The second and most controversial case was that of Professor William Zeuch. A young Iowan, Zeuch was hired in 1917 to teach economics at Indiana University. In November of 1917, Zeuch had replied to an Iowan newspaper’s anti-German statements, stating that the newspaper was printing propaganda and because the recent German atrocities were not unique to Germans as a race, the newspaper was thus offending German-Americans.

Newspaper's reply
Newspaper’s reply

The newspaper replied by thoroughly denouncing Zeuch.

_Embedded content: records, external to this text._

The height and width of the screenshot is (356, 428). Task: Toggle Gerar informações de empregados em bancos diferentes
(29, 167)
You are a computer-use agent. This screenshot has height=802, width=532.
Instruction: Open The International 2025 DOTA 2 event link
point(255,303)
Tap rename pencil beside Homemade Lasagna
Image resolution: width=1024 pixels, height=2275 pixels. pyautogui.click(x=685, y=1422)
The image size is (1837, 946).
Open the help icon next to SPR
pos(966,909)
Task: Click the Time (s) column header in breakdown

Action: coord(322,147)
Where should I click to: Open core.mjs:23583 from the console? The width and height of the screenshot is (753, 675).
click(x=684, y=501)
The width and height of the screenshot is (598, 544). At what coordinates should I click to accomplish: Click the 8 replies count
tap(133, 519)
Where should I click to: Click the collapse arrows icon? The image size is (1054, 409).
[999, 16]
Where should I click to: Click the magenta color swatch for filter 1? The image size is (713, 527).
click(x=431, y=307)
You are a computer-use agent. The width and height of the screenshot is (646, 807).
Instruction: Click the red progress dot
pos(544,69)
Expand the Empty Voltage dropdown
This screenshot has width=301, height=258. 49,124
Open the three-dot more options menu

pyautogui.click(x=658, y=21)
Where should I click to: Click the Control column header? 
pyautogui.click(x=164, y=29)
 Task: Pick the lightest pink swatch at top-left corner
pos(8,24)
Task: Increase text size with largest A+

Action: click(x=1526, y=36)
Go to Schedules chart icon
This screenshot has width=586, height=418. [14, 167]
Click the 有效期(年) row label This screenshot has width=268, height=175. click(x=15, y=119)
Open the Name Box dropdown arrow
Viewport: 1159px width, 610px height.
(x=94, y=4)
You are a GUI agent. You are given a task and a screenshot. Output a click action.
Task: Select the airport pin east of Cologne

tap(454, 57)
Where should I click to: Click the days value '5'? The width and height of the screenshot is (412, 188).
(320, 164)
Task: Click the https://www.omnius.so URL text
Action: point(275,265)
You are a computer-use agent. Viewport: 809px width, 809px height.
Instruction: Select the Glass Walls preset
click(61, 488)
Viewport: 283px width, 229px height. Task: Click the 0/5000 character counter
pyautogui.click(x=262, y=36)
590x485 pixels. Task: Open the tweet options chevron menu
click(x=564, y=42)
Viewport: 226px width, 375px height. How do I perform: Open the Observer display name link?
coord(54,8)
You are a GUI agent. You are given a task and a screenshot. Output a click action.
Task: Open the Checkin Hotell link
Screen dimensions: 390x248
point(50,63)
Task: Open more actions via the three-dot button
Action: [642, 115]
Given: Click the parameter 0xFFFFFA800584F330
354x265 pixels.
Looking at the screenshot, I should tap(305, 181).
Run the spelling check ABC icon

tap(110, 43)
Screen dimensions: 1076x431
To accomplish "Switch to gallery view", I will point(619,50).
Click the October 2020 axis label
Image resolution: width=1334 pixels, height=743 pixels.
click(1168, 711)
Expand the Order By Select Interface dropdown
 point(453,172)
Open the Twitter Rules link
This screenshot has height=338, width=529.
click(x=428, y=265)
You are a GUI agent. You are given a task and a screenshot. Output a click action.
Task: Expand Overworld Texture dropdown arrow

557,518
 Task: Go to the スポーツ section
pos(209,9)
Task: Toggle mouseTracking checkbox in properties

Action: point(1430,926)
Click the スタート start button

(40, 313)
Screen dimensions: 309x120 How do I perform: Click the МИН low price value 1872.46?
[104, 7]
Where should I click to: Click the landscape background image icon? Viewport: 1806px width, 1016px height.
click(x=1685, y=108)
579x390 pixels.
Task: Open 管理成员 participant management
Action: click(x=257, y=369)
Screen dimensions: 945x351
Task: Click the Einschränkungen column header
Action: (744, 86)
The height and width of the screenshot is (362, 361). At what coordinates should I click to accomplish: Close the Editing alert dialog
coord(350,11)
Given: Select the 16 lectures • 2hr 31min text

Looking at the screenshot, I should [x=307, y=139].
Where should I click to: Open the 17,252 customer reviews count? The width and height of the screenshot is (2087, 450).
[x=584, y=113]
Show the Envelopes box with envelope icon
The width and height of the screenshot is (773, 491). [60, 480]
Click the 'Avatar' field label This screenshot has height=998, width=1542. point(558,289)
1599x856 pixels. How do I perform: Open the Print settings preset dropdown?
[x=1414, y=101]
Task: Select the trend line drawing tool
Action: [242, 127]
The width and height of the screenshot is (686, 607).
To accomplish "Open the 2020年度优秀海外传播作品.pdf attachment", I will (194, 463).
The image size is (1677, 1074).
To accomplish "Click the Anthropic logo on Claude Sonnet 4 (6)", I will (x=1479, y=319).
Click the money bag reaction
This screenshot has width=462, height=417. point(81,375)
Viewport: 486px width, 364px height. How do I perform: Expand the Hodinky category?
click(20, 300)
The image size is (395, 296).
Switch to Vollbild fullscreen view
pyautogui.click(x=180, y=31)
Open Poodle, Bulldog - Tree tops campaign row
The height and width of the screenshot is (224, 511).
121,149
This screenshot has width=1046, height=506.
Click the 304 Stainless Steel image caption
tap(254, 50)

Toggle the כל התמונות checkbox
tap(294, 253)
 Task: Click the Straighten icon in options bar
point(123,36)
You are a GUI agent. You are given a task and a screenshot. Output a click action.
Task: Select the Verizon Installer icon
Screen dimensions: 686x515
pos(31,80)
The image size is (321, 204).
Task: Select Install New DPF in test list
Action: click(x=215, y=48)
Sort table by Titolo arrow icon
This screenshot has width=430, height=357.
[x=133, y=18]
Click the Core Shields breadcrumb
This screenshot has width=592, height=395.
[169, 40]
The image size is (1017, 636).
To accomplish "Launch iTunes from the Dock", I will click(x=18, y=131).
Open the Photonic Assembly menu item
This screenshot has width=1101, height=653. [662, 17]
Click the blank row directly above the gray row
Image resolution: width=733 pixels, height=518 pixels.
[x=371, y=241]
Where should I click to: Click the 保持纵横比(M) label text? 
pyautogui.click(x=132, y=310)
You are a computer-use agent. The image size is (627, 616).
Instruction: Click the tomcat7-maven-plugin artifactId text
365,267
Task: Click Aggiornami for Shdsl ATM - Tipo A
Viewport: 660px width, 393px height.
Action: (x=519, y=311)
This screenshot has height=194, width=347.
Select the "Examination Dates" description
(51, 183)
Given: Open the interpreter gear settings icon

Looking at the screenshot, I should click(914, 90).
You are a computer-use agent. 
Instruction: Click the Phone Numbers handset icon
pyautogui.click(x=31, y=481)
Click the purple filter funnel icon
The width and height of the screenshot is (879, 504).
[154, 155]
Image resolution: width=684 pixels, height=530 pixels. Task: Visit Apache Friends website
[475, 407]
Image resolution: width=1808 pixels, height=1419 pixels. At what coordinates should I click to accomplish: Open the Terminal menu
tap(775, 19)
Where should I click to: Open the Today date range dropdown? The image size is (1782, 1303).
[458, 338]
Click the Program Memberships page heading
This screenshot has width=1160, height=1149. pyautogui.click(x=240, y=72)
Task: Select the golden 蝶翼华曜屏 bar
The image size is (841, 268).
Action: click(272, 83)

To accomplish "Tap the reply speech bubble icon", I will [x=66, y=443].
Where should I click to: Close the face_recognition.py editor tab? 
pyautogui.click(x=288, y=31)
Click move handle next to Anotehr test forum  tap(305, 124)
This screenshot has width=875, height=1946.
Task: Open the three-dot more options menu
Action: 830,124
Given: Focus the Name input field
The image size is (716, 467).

News spread to Bloomington, where Zeuch found himself under investigation by the Monroe County Council of Defense and a committee of professors at the University. The Bloomington Indiana Daily Student on November 14 reported: “Mr. Zeuch affirms that he had no intention of being disloyal or unpatriotic when he wrote the letter to the Hopkinson Leader. He said to a representative of The Student that he had been incensed at the attempts which have been made to arouse hatred against the German race, but that he wished to condemn its autocracy.” Newspapers across the state reported on the scandal and Zeuch was asked to resign from his position. He did and joined the Army, from which he was honorably discharged in 1918. After the war, Zeuch co-founded a short-lived college in Arkansas, Commonwealth College, with a program that reflected his sentiments for socio-economic reform.  He was also a Guggenheim fellow in the 1930s and worked for the Department of the Interior.

Zeuch co-founded a short-lived college in Arkansas, the Commonwealth College, with a program that reflected his sentiments for socio-economic reform.